» **What you need to do**
Copy out the records word for word, starting at the line that contains "You are a GUI" and stopping at the end of the records. Leave the pictures out of your answer.

» **Dataset content**
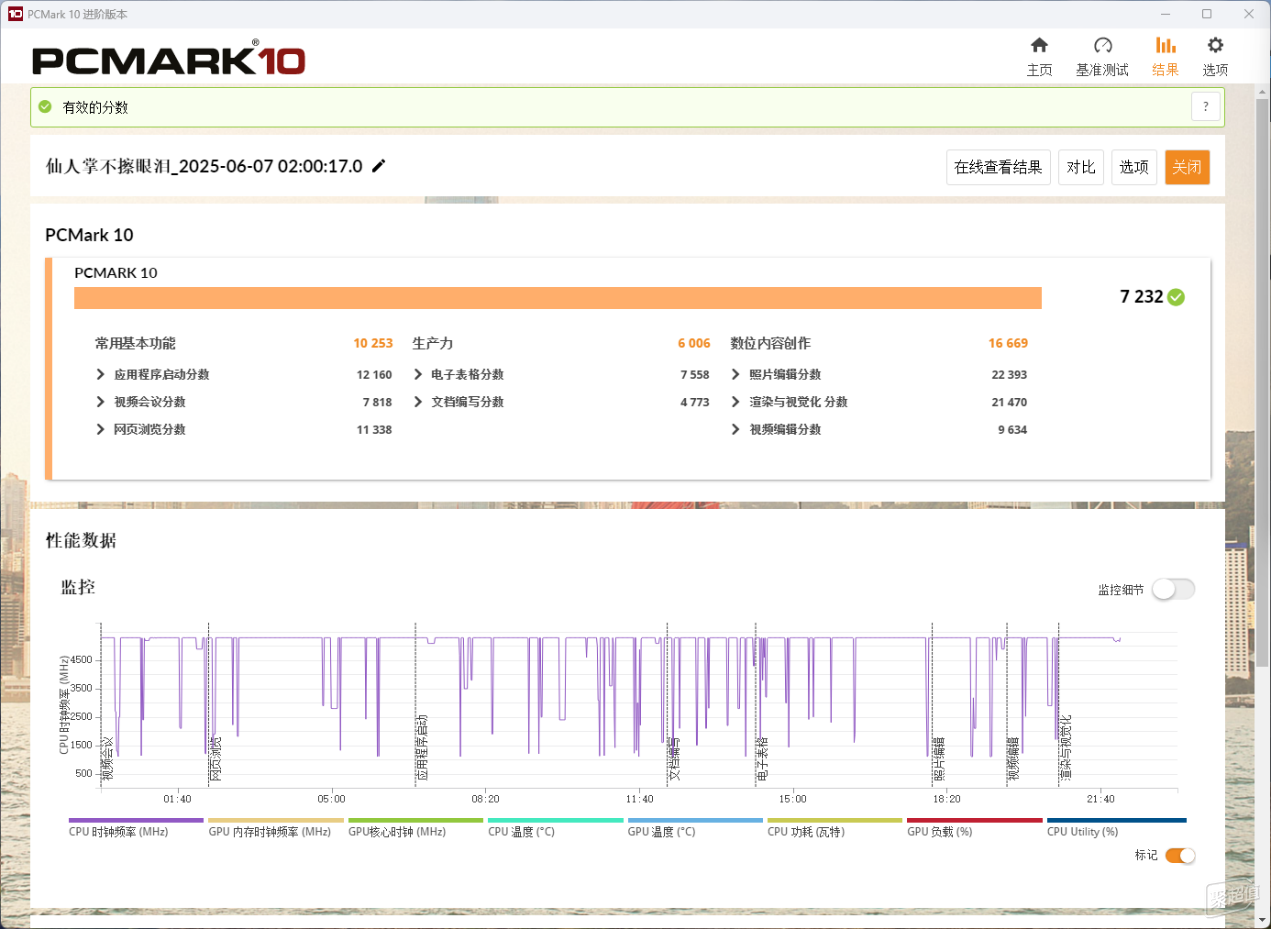
Task: Open the 选项 gear icon
Action: 1215,45
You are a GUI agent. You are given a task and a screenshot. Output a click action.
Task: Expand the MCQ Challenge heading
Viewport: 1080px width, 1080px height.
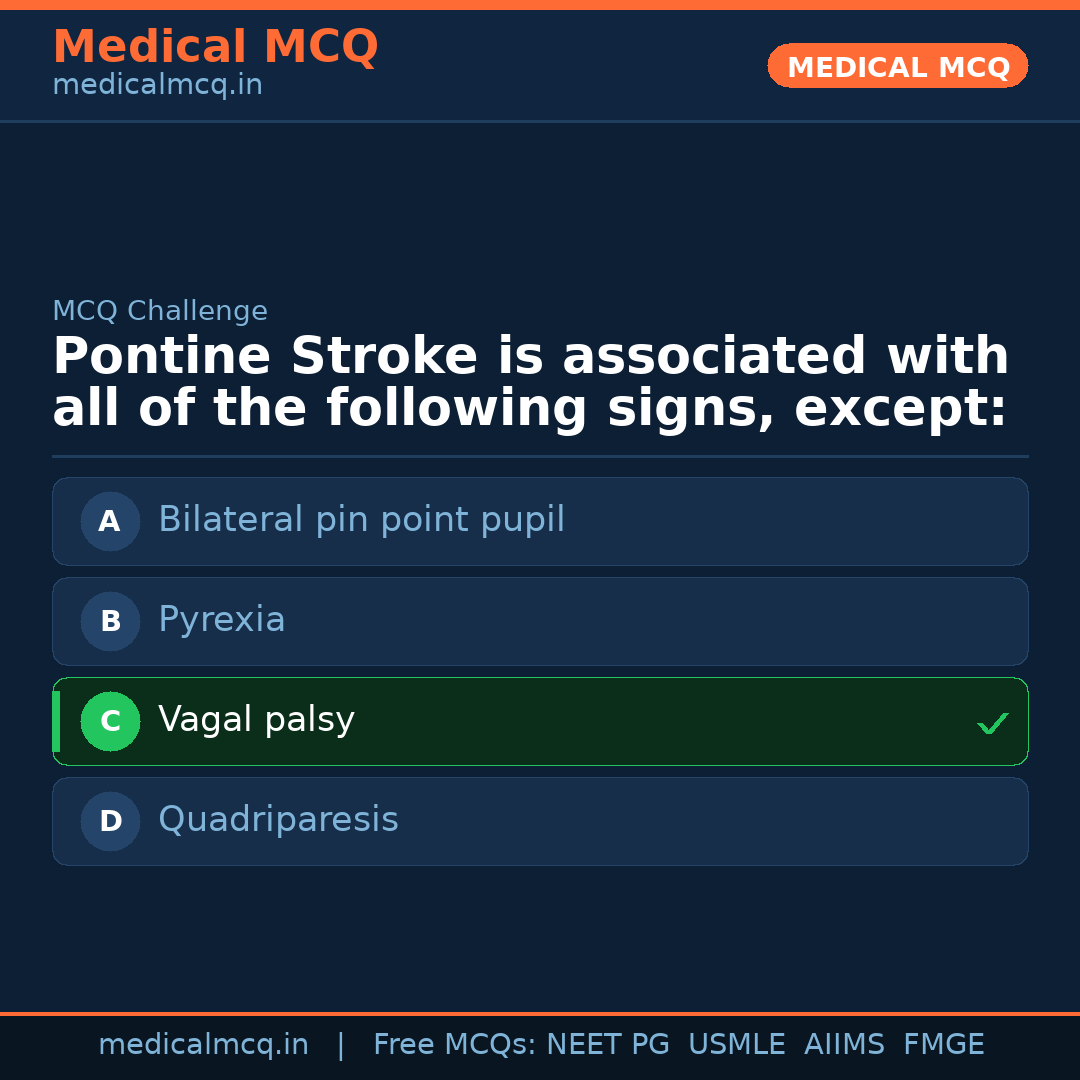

» **Output for this task**
You are a GUI agent. You are given a task and a screenshot. Output a click action.
Task: Expand the MCQ Challenge heading
Viewport: 1080px width, 1080px height.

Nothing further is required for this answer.